In den Tagesordnungspunkten 12 bis 17 der letzten Ratssitzung ging es um die Entsendung von Ratsvertretern in verschiedene Gremien.

Die ohne weitere Wortmeldungen einstimmig erfolgte Verabschiedung der Vorlage B/17/5730 in Punkt 12 der Tagesordnung „Bestellung von Vertreter/innen in den Gesellschafterversammlungen verschiedener Gesellschaften“ bildete die Grundlage, auf der nachfolgend die jeweiligen Personalentscheidungen getroffen wurden. Sie betraf die Entsendung von Vertretern der Verwaltung in die Gremien derjenigen städtischen Gesellschaften (einschl. Beteiligungen), die umstrukturiert worden waren.

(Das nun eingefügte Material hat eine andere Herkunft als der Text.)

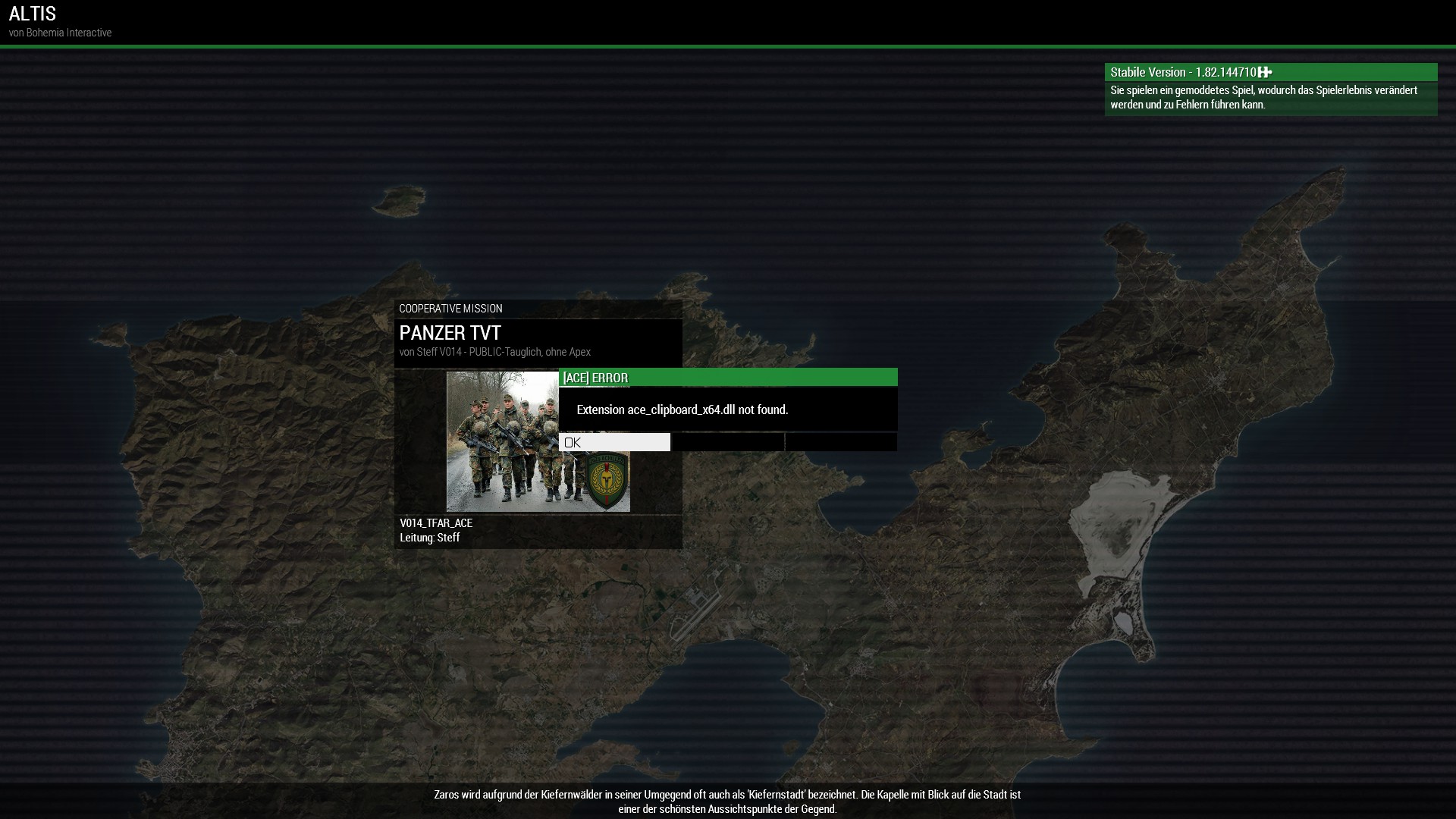Click the ALTIS map title
The image size is (1456, 819).
[33, 14]
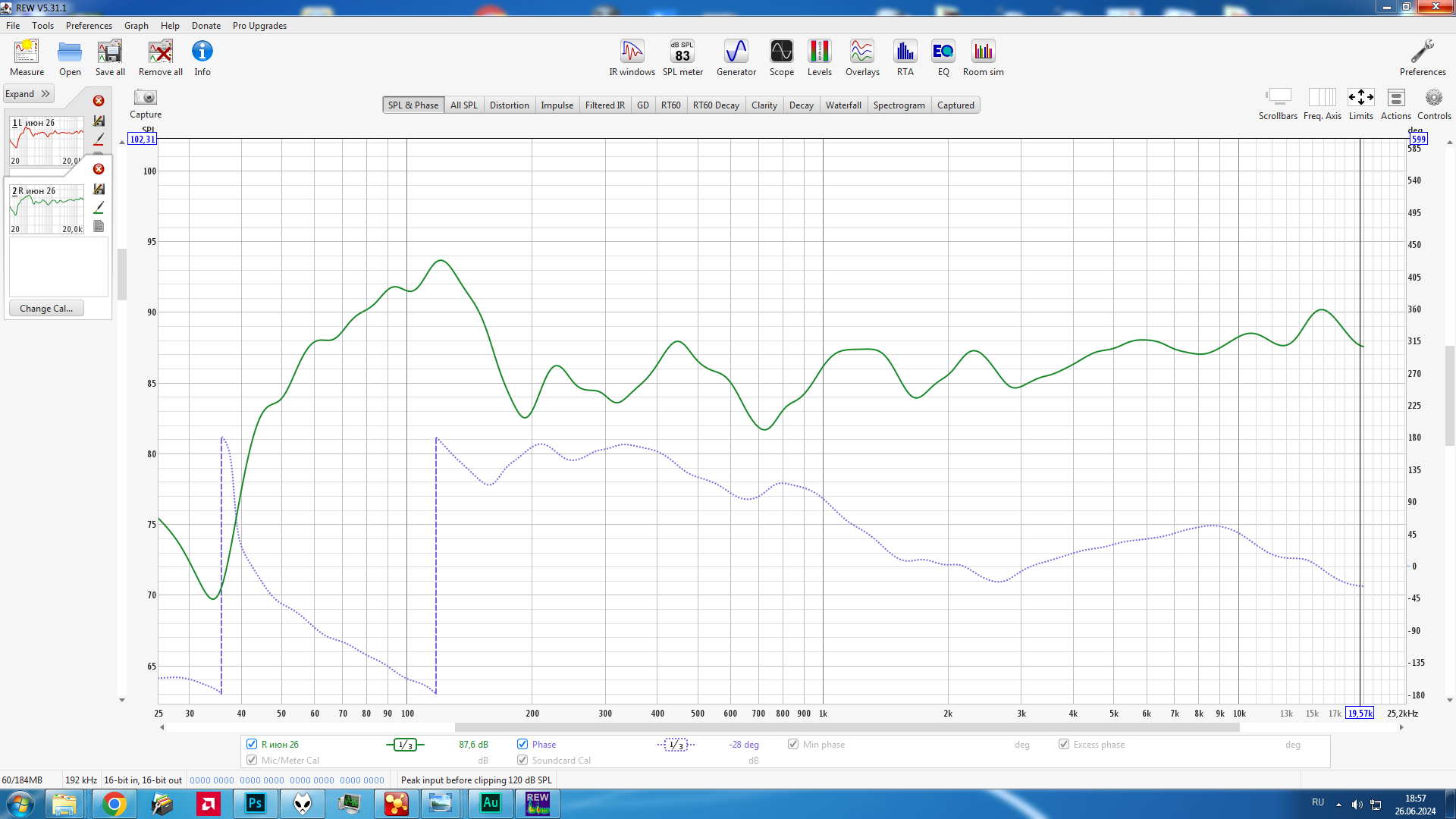Open the Preferences menu

pos(89,25)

Daran schlossen sich die Entsendungen von Vertretern des Rats in die folgenden Gremien an:

  • Aufsichtsrat LAH Veranstaltungszentrum Oberhausen GmbH; künftige GEO Grundstücksentwicklungsgesellschaft Oberhausen GmbH (B/17/5721): acht Vertreter.

  • Aufsichtsrat LAH Oberhausen GmbH (B/17/5719): sechs Vertreter.

  • Aufsichtsrat OWT Oberhausener Wirtschafts- und Tourismusförderung GmbH (B/17/5720): neun Vertreter.

  • Aufsichtsrat Gasometer Oberhausen GmbH (B/17/5718): sechs Vertreter.

Dazu wurde in allen Fällen jeweils einstimmig ohne Enthaltungen ein Vertreter nach § 113 Abs. 2. Satz 2 GO NRW gewählt.

§ 113 GO NRW regelt die Vertretung der Gemeinde in Unternehmen oder Einrichtungen. Abs. 1 bestimmt u.a.:

„Die Vertreter der Gemeinde in Beiräten, Ausschüssen, Gesellschafterversammlungen, Aufsichtsräten oder entsprechenden Organen von juristischen Personen oder Personenvereinigungen, an denen die Gemeinde unmittelbar oder mittelbar beteiligt ist, haben die Interessen der Gemeinde zu verfolgen. Sie sind an die Beschlüsse des Rates und seiner Ausschüsse gebunden.“

In Abs. 2 Satz 1 und 2 heißt es:

„Bei unmittelbaren Beteiligungen vertritt ein vom Rat bestellter Vertreter die Gemeinde in den in Absatz 1 genannten Gremien. Sofern weitere Vertreter zu benennen sind, muß der Bürgermeister oder der von ihm vorgeschlagene Bedienstete der Gemeinde dazu zählen.“

Nach den Bestimmungen des OWT-Gesellschaftervertrages hat der Rat zwei vorgeschlagene Personen, die aus dem Bereich der Wirtschaft kommen müssen zu bestätigen. Auch das erfolgte einstimmig.

  • TOP 13 brachte die Benennung der acht Vertreter des Rates für den Aufsichtsrat der künftigen GEO Grundstücksentwicklungsgesellschaft Oberhausen GmbH (B/17/5721). Der Oberbürgermeister las zunächst die bisher eingegangenen Vorschläge vor und erklärte, die Zahl der Gemeldeten berechne sich nach dem Verfahren Hare-Niemeyer:

    CDU: Frau Stehr, Herr Osmann und Herr Bandel. SPD: Herr Bischoff, Herr Prohl und Frau Wilts; GRÜNE: Herr Heinzen; LINKE: Frau Hansen.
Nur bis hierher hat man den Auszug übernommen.